Table 1 shows that acetate did not have a significant effect on the anammox stoichiometry and that propionate led to an increase in nitrite consumption relative to ammonium and to a decrease in nitrate production (Table 1 and Fig. 1). Gas chromatography analysis of the CO₂ concentration in the headspace of the batch experiments showed that propionate oxidation led to CO₂ production. CO₂ production accounted for 50 to 70% of the consumed propionate. These results indicated that propionate was oxidized mainly to CO₂, with nitrate and/or nitrite as the electron acceptor. This was confirmed in the continuous culture experiments. In these experiments, propionate addition (0.1 mM day^–1, relative to 40 mM day^–1 for NH₄⁺) was started on day 19 (Fig. 1). The biomass consumed propionate at a rate of 0.2 nmol min^–1 mg of protein^–1 without a lag phase.

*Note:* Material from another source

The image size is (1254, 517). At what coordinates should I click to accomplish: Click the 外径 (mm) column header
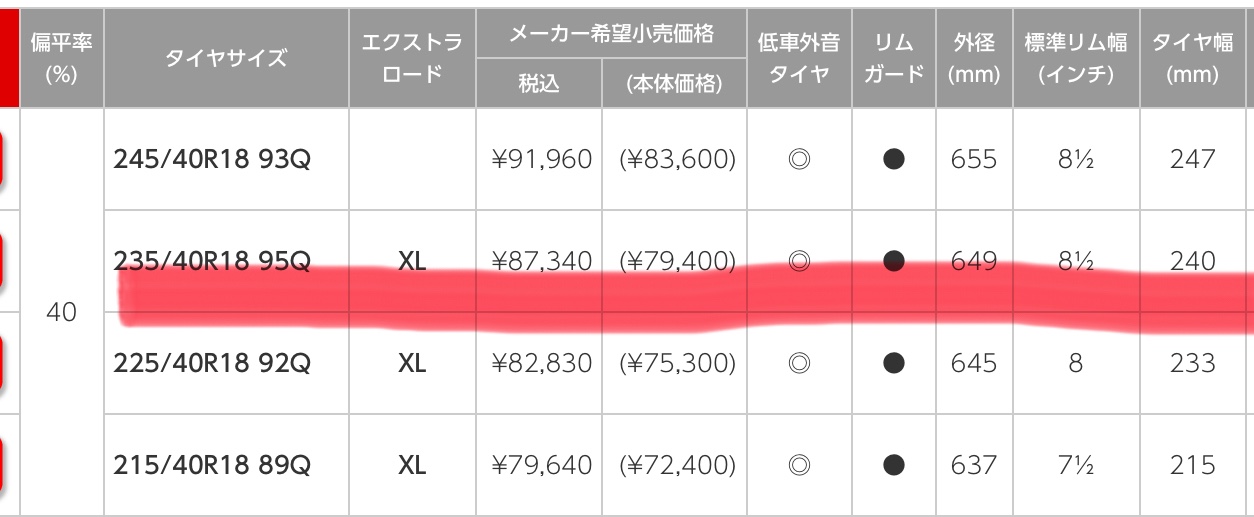point(973,58)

The propionate concentration in the influent of the reactor was gradually increased to 4 mM. At this still-limiting concentration, the rate of propionate consumption was 1 nmol min^–1 mg of protein^–1. No propionate was ever detected in the effluent of the reactor. During three periods, propionate addition was stopped (days 80 to 83, 118 to 128, and 149 to 154). In the first 19 days before addition and in the periods without propionate, the stoichiometry of ammonium and nitrite consumption and nitrate production was close to the predicted ratio for anammox (1:1.3:0.3). When propionate was present in the influent, the net nitrate production changed to net nitrate consumption (Fig. 1), and the stoichiometry of nitrite and ammonium consumption increased from 1.3 to 1.6. Because the culture was nitrite limited, the addition of propionate eventually led to a lower ammonium consumption rate, indicating that ammonium and propionate were competing electron donors for the electron acceptor nitrite.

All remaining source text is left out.